The waitress came back with our drinks.
“Ready to order?” She asked.
I looked at Cat.
“I’m not hungry,” she replied.
How could she not, with how skinny she was.
Oh. I'm stupid.
“Give us a minute?” I asked the waitress.
I waited till she was gone.
“Are you anorexic?” I asked her.
She glared at me.
“No! I’m just not exactly hungry.”
Her heart beat quickened. She was lying, but I didn’t want to get into that here, with witnesses.
“And the paranoia?” I asked.
She gripped the glass and occupied her mouth with the straw instead of talking to me.
“Why am I even talking to you?” she asked.
I laughed again.
I had to get better at that.
And that was a good question. Why was she talking to me?
“I’m not forcing you to,” I pointed out, avoiding my own question.
“True,” she said.
The waitress came back.
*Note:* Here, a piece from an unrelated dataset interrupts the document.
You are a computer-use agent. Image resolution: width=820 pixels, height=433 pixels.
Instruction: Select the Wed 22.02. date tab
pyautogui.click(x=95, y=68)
I looked at the menu and ordered the first thing I saw.
She walked away again.
“Yes, the paranoia is a problem,” she said, “And other things.”
“Like?” I pressed.
“How I think,” She said, “The way I think about things.”
I stared at her. “I don't understand.”
She grinned. “I know.”
I shook my head, but I was smiling too.
“What about you?” She asked.
I shrugged. “What about me?”
“You must have some weird thing,” she said.
“Dunno,” I said.
She rolled her eyes and drank the rest of her soda. “You just don't want to admit to it.”
Of course I could tell her that I was some vampire that fed off peoples’ emotions, that I had tasted her pain more than enough times, and maybe that was why I wanted to talk to her. But that was only half of the reason. YOU’RE ADELINE! I wanted to yell.
“I run,” I said.
She scoffed. “Boring.”
“What do you want me to say?” I asked, “That I cut myself and I’ve held a pistol to my head?”
Her eyes lit up.
I shook my head. I have done other things though.
She leaned back, the light gone from her eyes. “Too bad, you would have been more interesting.”
“And what, worth your time?” I snapped.
She glared at me. “No, that’s not what I meant. I wanted to know if I was the only one who was a freak.”
I didn’t say anything.
“Apparently I'm alone,” she whispered.
“You're not,” I said, involuntarily.
She smiled slightly. “Thanks for that I guess, its half way reassuring.”
I leaned closer to her. “Only half?”
She didn’t say anything.
“Nothing is worth trusting anymore,” she said after awhile.
“I'm not sure what you mean,” I said softly.
The waitress came over and set down some plate in front of me. It was some type of sandwich.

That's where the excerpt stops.